FRAGMENTO DEL TEXTO:
════════

Domingo, 16 de septiembre 2018, 03:44
Cuando una persona se suicida deja atrás ese sufrimiento que le llevó a una situación extrema, a tomar una decisión sin retorno. Pero también queda, tratando de asumir y superar la pérdida, un entorno, una familia o amigos, a quienes cuesta, en la mayoría de los casos, salir adelante, entender qué pudo pasar.
«El dolor que deja una persona que se suicida es devastador. Deja un sentimiento de culpa y la sensación de que se podía haber hecho más por el fallecido», explica la psicóloga Rosa de Arquer, quien desde el Teléfono de la Esperanza no solo atiende a quienes acuden en busca de ayudar porque están en riesgo de suicidio, sino que también presta apoyo a personas cercanas a ellas. «Las familias que han pasado por eso deben saber que muchas veces no se puede llegar a tiempo incluso desde el punto de vista sanitario», dice sobre cómo abordar la gestión del duelo posterior a una pérdida de estas características.
«Hace poco nos llamó un hombre. Había visto en la prensa que se hablaba de prevención del suicidio y decidió contactar con nosotros. Su hija se había suicidado a los treinta años y esta persona no tenía con quien hablar sobre ello», relatan en el Teléfono de la Esperanza. Todas las llamadas que se reciben son anónimas, lo que creen que facilita que la persona se sienta libre de hacer cualquier tipo de comentario, de abordar los sentimientos más complejos. Pedro, nombre ficticio del autor de la llamada citada, les contó que «a la pena inmensa por la pérdida de su hija se sumaba un sentimiento de rabia, una profunda frustración por no haberlo visto venir, por no detectar en ella que estaba mal y haber tratado de evitarlo».
«Nos contó que no quería salir a la calle porque sus vecinos le miran y se sentía juzgado. Algunas personas cuestionaban su dolor y le quitaban importancia a lo sucedido. Es por eso que Pedro precisa de personas a su lado que le cuiden y le permitan disponer de un espacio en el que se le escuche. Las conversaciones telefónicas le aliviaron y le descubrieron un recurso al que acudir cuando necesitase hablar», añaden en el Teléfono de la Esperanza.
Esta persona ahora forma parte de una terapia de grupo en la asociación, una actividad que le permite compartir lo que siente con personas que se encuentran en situaciones similares. Sus sentimientos de culpa son, indican los expertos, habituales en personas cercanas a alguien que se ha quitado la vida. «Es la estructura tipo de esta clase de dolor. El sentimiento de poder haberlo evitado golpea muy duro y precisa de mucha ayuda», explica.

════════

EXTRACTO DE DATOS:
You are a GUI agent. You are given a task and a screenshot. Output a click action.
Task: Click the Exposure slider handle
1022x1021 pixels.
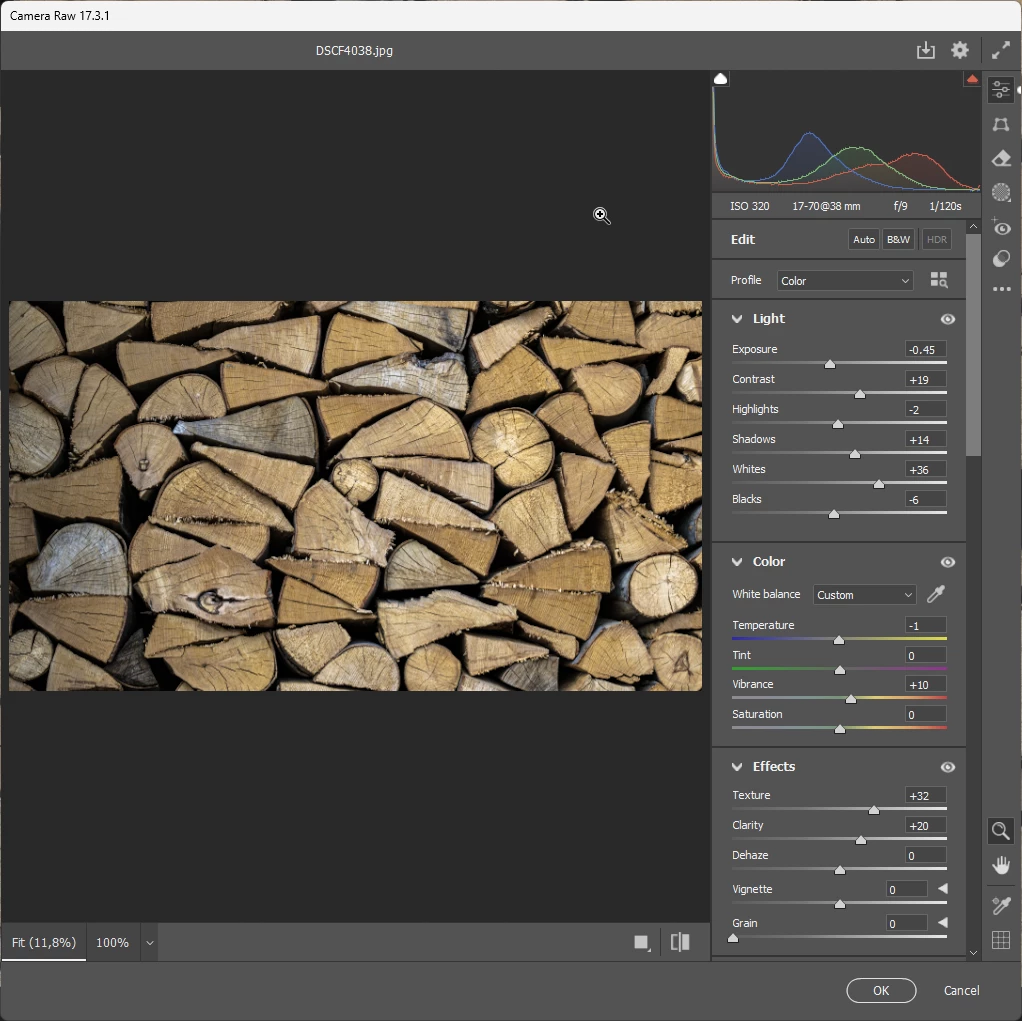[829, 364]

════════

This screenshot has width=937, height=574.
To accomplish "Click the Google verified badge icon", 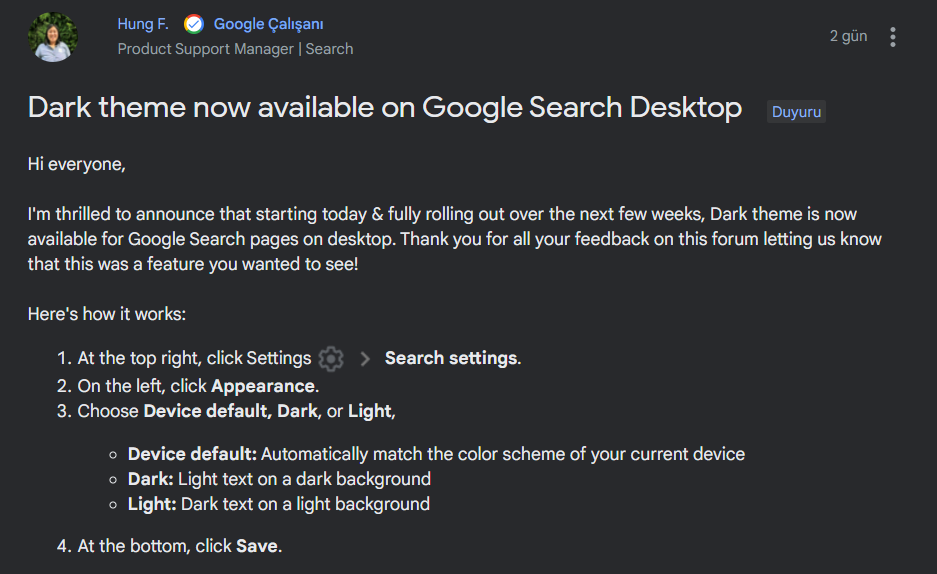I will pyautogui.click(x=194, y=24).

════════

Continúa el texto sobre el duelo de los allegados tras un suicidio a partir de su última frase.

RESULTADO:
Entre las numerosas historias que llegan al Teléfono de la Esperanza en busca de ayuda, de soluciones para hacer frente a algo que se antoja imposible, los voluntarios recuerdan otra que les impresionó y que tuvieron que abordar de frente, sin la separación que dan las líneas telefónicas. Hay un protocolo a seguir para tratar de que todo vaya por el buen camino.
«Dos chicos que acudieron a la sede del Teléfono de la Esperanza hace algún tiempo. El voluntario que les abrió la puerta reparó en seguida en que uno de ellos no paraba de llorar. Su amigo le comentó brevemente la situación y le pidió que le escuchasen porque la situación era muy complicada. El voluntario se encontró con un paciente desolado, triste, agobiado y en una situación clara de bloqueo emocional. Repetía constantemente que no quería seguir viviendo», relata De Arquer.
Para abordar estos casos, lo principal es escuchar, dar una tregua a quien llega en busca de auxilio. Ofrecerles un espacio en el que «el tiempo se para». Una zona libre de prejuicios y de consejos. Solo un lugar seguro.
Y, al tiempo, mientras la persona afectada narra su historia o queda en silencio o llora, otro voluntario de la asociación pone en marcha un segundo procedimiento, en el que reclama la intervención de un psicólogo, gestionando que pueda recibir atención profesional de manera inmediata. Se sientan de este modo las bases de una terapia para que el paciente empiece a recuperar las ganas de seguir adelante.